Art. 16º - O limite máximo de participantes para cursos e outras atividades
de treinamento deverá respeitar os limites estabelecidos no PME.
§ 1º - O número máximo de participantes não deve exceder a 9 (nove)
alunos e a 3 (três) Instrutores ou Assistentes por grupo.
§ 2º - A duração do treinamento não deve exceder 3 (três) dias por
caverna.
§ 3º - Durante todos os dias do curso, preferencialmente contratar para
acompanhar o andamento dos trabalhos um dos condutores de mergulho local que
opera a caverna-alvo objeto das aulas.
a - O condutor contratado que trata do § 3º art. 16, não deverá participar
das instruções de mergulhos.
Art. 17º - Os cursos deverão ser agendados previamente com a
Administração da área.
§ único - durante a realização dos treinamentos, o número máximo de
mergulhadores/dia somadas as atividades de treinamento não deverão exceder os
limites estabelecidos no PME.
Art. 18º - As atividades de Treinamento e Turismo Guiado poderão ser
conduzidas simultaneamente, obedecendo os limites do número de mergulhadores
para cada atividade e havendo concordância entre o Instrutor, o Condutor e a
Administração da área.
Art. 19º - Em caso de incidente e acidente ocorrido antes, durante ou logo
após o mergulho em caverna, o condutor, instrutor ou administrador do local do
mergulho deverá comunicar no prazo de 24 (vinte e quatro) horas ao CECAV/IBAMA
e SES, ficando o Condutor ou Instrutor sujeito a aplicação da providência
estabelecida no Art. 21º.
§ único - o relato do incidente ou acidente em mergulho em caverna
deverá ser realizado em formulário apropriado seguindo o padrão da
credenciadora a qual o condutor/instrutor é filiado.

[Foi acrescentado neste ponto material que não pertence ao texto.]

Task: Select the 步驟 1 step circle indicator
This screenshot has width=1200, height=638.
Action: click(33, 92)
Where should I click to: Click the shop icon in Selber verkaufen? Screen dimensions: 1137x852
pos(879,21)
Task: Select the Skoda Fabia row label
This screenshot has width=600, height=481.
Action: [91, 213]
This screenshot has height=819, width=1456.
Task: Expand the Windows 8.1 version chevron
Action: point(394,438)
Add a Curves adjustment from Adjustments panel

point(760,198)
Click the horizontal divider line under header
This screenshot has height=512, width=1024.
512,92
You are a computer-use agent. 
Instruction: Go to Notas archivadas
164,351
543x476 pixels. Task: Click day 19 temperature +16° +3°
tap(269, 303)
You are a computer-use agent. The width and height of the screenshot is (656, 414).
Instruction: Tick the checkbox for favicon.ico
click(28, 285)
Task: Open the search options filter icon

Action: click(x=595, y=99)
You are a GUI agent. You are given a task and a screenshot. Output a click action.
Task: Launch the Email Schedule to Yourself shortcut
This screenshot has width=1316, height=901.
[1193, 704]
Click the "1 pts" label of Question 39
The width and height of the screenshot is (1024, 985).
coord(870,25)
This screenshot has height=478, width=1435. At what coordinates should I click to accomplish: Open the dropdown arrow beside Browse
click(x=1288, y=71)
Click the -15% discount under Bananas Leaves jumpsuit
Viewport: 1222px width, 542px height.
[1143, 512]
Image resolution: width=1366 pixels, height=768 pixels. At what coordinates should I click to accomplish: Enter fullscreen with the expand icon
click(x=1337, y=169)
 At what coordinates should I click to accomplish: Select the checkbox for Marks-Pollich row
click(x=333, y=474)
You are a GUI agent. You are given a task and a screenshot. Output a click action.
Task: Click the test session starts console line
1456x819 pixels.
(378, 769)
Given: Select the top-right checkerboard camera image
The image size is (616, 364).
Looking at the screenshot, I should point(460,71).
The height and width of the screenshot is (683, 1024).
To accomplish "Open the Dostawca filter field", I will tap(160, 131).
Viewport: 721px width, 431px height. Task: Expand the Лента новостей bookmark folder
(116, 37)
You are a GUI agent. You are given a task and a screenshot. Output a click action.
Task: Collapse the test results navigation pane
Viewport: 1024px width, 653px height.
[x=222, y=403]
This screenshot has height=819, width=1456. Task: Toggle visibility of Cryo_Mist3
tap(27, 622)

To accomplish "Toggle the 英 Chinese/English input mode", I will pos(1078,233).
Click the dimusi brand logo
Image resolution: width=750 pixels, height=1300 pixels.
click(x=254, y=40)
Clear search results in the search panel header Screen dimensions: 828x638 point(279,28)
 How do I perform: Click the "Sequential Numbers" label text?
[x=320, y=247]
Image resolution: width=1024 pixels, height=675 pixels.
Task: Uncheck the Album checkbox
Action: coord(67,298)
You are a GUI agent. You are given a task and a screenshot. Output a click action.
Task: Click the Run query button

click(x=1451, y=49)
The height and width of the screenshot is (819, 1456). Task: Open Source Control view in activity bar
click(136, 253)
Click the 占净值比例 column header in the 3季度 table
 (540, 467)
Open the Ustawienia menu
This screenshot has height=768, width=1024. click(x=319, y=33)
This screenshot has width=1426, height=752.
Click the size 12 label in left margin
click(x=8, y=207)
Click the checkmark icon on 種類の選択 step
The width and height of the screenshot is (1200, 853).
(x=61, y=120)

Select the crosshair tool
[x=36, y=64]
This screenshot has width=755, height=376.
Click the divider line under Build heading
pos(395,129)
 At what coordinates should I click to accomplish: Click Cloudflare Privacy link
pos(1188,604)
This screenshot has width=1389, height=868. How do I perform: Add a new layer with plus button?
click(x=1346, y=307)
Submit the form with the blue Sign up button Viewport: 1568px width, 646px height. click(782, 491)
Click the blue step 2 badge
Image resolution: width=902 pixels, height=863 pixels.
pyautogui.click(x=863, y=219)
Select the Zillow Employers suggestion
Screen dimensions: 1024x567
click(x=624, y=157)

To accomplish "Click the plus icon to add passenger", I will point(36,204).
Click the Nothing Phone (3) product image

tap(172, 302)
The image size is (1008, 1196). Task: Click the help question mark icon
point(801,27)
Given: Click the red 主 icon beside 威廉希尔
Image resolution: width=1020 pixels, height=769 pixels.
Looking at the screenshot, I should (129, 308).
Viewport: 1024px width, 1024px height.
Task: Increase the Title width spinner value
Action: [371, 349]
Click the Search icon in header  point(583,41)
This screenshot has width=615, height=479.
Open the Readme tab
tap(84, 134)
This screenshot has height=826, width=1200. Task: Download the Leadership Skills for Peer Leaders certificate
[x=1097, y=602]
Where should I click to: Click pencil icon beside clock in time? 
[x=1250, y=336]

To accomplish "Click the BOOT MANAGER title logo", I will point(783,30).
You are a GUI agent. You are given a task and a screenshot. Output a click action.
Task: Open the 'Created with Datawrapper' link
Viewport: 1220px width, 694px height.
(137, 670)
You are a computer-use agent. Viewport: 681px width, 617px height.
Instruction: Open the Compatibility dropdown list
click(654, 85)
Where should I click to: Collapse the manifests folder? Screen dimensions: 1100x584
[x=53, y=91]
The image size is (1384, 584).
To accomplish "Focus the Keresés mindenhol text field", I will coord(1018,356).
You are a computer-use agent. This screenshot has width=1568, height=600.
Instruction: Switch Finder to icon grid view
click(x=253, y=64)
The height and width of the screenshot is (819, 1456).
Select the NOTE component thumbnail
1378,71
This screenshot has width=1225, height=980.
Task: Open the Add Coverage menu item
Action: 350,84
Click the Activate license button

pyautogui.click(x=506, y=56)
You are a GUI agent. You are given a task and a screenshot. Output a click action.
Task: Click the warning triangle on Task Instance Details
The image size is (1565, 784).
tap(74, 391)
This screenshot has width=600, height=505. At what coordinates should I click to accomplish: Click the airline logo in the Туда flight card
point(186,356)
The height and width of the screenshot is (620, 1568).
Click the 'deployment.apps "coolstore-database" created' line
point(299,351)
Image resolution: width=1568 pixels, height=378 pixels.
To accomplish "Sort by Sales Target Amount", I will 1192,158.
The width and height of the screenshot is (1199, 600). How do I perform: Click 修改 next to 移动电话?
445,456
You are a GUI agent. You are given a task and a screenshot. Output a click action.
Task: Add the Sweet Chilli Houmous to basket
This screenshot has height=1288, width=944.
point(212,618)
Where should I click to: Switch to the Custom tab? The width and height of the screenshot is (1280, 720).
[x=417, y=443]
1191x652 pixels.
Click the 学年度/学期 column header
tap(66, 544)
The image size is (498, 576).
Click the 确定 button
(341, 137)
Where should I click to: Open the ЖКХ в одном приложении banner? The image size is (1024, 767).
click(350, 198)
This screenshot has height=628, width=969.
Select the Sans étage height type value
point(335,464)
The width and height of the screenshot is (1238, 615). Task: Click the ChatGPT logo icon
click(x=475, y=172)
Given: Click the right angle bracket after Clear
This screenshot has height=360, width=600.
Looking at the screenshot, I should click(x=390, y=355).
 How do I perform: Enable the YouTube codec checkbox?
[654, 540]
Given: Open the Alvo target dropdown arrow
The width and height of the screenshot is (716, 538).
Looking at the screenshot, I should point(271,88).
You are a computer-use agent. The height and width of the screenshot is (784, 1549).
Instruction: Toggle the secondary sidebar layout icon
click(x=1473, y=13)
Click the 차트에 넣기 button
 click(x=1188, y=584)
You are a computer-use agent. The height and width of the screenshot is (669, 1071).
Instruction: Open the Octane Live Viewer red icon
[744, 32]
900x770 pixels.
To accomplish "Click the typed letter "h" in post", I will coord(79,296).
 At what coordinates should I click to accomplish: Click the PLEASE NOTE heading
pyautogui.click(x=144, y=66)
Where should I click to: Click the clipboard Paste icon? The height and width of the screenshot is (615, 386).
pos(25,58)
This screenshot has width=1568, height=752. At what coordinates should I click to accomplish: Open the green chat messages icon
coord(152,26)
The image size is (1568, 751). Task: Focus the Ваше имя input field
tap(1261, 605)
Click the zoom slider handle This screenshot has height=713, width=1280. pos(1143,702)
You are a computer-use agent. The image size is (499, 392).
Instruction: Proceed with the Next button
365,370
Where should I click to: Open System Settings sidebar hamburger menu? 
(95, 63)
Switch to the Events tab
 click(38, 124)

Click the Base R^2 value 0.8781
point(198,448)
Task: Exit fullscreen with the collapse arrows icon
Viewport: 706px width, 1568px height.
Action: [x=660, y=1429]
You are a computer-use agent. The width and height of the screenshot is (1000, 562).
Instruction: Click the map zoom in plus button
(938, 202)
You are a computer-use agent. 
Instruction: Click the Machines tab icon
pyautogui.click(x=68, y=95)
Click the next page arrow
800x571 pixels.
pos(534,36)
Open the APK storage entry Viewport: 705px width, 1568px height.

Art. 20º - O Conselho Especializado, terá caráter consultivo, e será
composto da seguinte maneira:
I - Um representante do CECAV/IBAMA que possui treinamento em mergulho em
caverna;
II - o Coordenador da Seção de Espeleologia Subaquática da SBE;
III - um representante de cada uma das credenciadoras oficiais, tais como a
NSS-CDS, NACD, IANTD, TDI e GUE, especializada em mergulho em cavernas;
Art. 21º - A não observância de qualquer de uma das recomendações dessa
Portaria, implicará na suspensão temporária ou definitiva do Instrutor ou
Condutor no CNIC, estando os responsáveis sujeito à aplicação de sanções
administrativas e criminais previstas na legislação ambiental vigente,
incluindo multa, apreensão e interdição do uso da cavidade por tempo
indeterminado.
Art. 22º - Estará sujeito as sanções do que trata o Art. 21º , o
condutor e instrutor de mergulho em cavernas que não esteja devidamente
cadastrado no CNIC.
Art. 23º - Esta Portaria entra em vigor na data de sua publicação,
revogadas as disposições em contrário.